For instance, "proteins that are identified [as potential interactors] with a low number of spectra may not reach the requirements to pass the SAINT threshold for specificity," she said. But "I-DIRT may still identify these as specific interactions by measuring the ratios of heavy and light signals for the few identified peptides."

At the same time, she added, the I-DIRT approach would tend to miss as non-specific fast-occurring interactions. Provided these proteins had sufficient spectral counts, though, they would be picked up by the SAINT-based method.

"So integrating these two approaches has real benefits," Cristea said.

One interesting observation to emerge from the stability data was that the less stable interactions tended to have roles related to transcription. This finding, Cristea suggested, could offer insight into how HDACs target various transcription factors.

A key question the researchers had, she said, was "are HDACs binding to transcription factors and then forming specialized complexes or are they already present within distinct complexes prior to their binding to transcription factors?"

"Our results suggest that HDACs are part of specialized and pre-assembled complexes that then interact with transcription factors," Cristea said, adding that it "is tempting to hypothesize that these pre-assembled functional deacetylase units could allow for more rapid alterations to chromatin structures."

In addition to identifying a number of novel interactors, the researchers identified all the known major components of several key HDAC1 and HDAC2 complexes, Cristea said, adding that this was an important validation of their approach. She noted, however, that given the stringency of the requirements they used for identifying interactions as specific, it is likely that a number of more transient HDAC interactions are not represented in their network.

"For example," she said, "we know from previous work in my lab that the class IIa HDACs HDAC4, HDAC5 and HDAC9 interact with and are phosphorylated by the kinase Aurora B. This interaction was not depicted in our stringently-filtered list of interactions."

Cristea noted as well that HDAC interactions are likely to be cell-type specific to an extent. "Therefore, more studies will be needed to characterize HDAC interactions in other biologically relevant cell systems," she said.

The MSB work was performed in T cells, a choice, Cristea said, the researchers made because of the critical role of HDACs in T cell biology. She cited as an example the use of small molecule HDAC inhibitors for treatment of cutaneous T cell lymphomas.

Beyond her broad study of HDAC interactions, Cristea is particularly interested in the roles of chromatin remodeling enzymes during viral infection.

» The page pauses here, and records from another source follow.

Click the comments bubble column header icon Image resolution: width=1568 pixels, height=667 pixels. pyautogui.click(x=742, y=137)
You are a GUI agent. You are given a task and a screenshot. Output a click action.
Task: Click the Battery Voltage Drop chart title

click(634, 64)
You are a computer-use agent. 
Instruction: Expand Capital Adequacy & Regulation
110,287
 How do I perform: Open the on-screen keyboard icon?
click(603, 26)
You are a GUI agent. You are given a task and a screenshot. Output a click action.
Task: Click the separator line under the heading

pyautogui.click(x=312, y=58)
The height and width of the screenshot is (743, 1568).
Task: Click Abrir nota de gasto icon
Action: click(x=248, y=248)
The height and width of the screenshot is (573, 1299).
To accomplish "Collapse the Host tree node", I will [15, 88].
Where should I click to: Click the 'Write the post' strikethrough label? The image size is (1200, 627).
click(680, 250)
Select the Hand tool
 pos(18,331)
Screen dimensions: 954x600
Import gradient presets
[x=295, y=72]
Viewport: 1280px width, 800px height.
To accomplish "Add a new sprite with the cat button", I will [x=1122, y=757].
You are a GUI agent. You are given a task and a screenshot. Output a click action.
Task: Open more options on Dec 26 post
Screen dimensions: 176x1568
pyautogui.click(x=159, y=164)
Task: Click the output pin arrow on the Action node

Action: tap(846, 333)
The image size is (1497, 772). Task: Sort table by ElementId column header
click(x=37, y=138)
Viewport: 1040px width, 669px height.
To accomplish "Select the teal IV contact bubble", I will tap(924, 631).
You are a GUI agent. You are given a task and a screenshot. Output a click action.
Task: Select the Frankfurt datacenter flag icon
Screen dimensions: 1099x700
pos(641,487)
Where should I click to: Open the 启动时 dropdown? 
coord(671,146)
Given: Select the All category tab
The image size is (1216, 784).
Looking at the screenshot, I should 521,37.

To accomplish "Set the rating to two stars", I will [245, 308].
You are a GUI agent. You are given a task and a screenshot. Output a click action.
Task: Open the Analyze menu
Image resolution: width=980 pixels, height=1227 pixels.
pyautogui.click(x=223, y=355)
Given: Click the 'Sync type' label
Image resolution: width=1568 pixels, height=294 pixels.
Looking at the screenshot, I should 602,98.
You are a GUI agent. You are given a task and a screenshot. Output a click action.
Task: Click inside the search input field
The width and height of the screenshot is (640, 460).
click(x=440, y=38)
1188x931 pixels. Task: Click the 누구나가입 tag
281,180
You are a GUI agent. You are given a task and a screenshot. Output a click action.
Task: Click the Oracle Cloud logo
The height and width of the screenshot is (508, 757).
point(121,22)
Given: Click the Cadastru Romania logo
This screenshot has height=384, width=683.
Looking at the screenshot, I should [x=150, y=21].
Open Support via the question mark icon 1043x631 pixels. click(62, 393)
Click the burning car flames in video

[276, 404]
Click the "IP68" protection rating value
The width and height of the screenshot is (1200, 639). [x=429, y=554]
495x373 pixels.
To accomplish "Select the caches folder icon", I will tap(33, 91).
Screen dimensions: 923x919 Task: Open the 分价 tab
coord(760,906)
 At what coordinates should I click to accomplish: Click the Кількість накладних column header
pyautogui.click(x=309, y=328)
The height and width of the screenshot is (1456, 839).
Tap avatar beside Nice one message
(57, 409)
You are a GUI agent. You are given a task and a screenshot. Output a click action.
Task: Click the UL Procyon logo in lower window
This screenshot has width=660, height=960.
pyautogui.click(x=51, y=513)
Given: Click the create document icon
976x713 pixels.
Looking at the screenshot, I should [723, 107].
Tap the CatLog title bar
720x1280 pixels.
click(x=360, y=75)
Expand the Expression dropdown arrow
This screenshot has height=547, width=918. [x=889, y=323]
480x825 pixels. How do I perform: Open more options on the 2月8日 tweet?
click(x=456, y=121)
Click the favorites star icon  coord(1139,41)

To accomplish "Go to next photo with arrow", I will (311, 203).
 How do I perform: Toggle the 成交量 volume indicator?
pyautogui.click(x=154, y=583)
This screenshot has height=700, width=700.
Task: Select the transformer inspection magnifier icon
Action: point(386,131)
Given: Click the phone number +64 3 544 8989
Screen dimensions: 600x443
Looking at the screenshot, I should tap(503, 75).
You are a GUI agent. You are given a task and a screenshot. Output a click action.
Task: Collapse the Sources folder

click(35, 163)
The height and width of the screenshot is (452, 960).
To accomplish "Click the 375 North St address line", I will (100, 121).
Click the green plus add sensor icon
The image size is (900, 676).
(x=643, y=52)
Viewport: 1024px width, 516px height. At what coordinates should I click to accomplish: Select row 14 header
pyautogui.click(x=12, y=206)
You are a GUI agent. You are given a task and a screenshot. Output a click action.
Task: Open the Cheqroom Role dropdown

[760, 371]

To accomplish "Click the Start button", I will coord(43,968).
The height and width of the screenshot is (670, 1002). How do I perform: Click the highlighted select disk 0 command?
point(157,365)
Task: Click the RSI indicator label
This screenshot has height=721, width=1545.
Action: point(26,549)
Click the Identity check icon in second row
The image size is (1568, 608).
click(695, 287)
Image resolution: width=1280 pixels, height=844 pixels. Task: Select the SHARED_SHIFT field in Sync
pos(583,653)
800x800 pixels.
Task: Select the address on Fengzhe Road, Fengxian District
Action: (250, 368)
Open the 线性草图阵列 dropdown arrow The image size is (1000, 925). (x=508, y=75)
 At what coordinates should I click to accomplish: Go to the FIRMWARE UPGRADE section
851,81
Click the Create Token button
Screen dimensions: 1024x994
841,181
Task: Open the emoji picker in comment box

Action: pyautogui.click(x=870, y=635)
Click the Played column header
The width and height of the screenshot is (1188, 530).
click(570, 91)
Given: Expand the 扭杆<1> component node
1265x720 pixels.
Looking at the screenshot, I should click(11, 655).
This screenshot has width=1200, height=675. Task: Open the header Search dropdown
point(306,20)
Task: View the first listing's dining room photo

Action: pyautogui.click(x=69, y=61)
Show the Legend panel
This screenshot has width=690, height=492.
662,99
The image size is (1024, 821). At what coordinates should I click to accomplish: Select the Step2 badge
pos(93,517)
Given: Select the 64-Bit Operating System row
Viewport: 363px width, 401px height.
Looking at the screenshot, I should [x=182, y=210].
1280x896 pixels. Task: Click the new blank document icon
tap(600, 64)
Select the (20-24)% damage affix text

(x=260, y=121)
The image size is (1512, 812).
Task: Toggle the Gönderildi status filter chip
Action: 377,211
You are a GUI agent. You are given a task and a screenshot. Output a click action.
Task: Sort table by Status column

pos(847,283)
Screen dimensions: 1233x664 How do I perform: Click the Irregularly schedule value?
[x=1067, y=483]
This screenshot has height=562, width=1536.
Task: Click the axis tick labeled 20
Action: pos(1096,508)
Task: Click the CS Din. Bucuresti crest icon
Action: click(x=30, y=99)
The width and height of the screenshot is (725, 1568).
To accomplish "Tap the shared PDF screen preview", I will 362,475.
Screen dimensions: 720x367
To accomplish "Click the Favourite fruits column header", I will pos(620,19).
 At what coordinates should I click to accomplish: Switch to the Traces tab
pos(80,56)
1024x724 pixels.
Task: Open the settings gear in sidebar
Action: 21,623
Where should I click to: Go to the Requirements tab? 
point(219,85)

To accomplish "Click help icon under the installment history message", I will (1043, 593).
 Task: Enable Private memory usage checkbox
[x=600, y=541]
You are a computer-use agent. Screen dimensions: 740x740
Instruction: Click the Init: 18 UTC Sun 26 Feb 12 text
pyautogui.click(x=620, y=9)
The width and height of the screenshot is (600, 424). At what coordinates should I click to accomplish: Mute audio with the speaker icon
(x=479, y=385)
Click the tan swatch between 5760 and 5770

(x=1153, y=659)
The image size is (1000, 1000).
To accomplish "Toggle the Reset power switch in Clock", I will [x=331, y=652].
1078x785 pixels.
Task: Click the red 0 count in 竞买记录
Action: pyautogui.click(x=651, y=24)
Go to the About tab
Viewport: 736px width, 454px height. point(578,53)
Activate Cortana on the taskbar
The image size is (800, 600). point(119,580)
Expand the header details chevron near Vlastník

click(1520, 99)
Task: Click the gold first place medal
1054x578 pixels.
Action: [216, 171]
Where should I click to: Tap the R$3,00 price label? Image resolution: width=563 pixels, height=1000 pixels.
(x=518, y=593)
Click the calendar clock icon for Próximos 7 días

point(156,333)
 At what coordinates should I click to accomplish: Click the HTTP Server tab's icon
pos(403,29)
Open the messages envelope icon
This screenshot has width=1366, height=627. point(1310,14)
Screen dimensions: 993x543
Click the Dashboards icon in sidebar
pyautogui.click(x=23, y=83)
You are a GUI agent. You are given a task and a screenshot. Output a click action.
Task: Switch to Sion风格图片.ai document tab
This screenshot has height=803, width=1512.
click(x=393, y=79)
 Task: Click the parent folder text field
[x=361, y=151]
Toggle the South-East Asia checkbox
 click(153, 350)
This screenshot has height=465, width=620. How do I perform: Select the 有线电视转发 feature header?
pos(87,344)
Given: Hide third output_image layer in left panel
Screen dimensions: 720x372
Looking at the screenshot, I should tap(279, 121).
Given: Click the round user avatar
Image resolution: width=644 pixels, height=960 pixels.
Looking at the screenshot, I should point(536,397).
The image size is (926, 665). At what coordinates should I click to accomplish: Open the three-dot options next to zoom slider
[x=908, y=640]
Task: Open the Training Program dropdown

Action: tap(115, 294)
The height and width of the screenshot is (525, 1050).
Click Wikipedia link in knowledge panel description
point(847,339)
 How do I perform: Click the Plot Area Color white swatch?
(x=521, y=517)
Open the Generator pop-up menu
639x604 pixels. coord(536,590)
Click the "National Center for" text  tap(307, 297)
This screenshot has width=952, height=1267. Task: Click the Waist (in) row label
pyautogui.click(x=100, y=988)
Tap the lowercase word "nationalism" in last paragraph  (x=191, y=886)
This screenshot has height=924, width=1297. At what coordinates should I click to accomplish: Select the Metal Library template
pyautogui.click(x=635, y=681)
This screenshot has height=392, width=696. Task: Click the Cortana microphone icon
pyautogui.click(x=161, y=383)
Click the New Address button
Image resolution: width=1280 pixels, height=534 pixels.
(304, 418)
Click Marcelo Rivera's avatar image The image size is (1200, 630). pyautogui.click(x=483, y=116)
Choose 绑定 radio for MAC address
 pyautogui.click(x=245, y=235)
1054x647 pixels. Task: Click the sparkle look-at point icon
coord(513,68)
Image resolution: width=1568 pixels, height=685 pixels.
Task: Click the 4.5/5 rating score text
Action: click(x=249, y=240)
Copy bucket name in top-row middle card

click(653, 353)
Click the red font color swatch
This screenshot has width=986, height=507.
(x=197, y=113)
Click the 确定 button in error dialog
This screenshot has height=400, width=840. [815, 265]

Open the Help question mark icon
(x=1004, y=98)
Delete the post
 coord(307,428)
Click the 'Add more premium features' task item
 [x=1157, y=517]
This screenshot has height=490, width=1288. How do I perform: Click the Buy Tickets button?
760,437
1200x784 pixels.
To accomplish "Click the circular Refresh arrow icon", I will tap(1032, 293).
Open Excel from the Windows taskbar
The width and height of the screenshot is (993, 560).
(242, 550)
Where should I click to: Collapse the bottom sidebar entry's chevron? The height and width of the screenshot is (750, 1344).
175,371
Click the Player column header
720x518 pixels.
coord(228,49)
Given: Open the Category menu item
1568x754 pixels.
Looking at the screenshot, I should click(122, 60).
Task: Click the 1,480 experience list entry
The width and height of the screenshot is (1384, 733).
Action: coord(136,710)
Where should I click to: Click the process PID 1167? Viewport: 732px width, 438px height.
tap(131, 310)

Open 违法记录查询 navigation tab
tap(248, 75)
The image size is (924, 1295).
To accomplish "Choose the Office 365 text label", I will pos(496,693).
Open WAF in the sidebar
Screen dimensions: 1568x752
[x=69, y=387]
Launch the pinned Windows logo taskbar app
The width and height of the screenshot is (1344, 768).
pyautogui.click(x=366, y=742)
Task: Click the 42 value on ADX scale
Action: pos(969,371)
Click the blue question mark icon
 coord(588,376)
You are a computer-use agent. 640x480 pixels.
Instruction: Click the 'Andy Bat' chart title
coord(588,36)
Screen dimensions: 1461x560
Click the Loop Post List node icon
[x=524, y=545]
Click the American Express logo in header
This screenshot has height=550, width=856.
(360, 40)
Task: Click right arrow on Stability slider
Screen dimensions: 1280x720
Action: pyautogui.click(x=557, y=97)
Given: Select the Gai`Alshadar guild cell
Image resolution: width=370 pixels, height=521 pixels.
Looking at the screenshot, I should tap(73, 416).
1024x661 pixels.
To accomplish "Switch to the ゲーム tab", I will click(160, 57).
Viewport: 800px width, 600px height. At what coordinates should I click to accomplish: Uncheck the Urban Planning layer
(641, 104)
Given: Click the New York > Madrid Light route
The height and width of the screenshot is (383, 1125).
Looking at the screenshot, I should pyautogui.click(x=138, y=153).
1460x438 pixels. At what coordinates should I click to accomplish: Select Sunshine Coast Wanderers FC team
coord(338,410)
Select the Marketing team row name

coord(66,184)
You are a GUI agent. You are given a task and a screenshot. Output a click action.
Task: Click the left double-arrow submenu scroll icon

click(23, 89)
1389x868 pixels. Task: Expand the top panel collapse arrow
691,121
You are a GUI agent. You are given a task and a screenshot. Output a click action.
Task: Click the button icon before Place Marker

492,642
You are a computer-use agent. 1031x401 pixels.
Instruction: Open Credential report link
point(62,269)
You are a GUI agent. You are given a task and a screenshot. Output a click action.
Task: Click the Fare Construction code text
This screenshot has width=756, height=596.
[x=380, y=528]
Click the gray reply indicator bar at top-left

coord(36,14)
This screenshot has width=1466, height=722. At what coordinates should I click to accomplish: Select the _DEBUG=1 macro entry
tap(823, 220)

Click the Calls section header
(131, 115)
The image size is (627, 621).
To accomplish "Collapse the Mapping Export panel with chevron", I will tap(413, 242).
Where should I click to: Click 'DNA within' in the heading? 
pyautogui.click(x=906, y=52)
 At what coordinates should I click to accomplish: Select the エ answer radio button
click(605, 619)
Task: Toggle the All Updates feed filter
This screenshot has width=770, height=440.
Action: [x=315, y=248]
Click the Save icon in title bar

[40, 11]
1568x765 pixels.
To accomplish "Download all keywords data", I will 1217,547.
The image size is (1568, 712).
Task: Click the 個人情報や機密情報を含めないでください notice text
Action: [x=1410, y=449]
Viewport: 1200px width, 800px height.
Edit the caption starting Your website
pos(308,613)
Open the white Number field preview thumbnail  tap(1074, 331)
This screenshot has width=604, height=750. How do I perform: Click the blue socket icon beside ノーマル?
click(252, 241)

In fact, she said, her lab's interest in HDAC interactions "started from this perspective, when our studies of virus-host interactions showed that both DNA and RNA viruses target deacetylases during the progression of viral infections."

In light of this finding, "establishing this baseline of knowledge regarding the landscape of HDAC interactions is critical," Cristea said, noting that moving forward it would allow her lab "to properly investigate the infection-dependent changes in HDAC interactions and functions."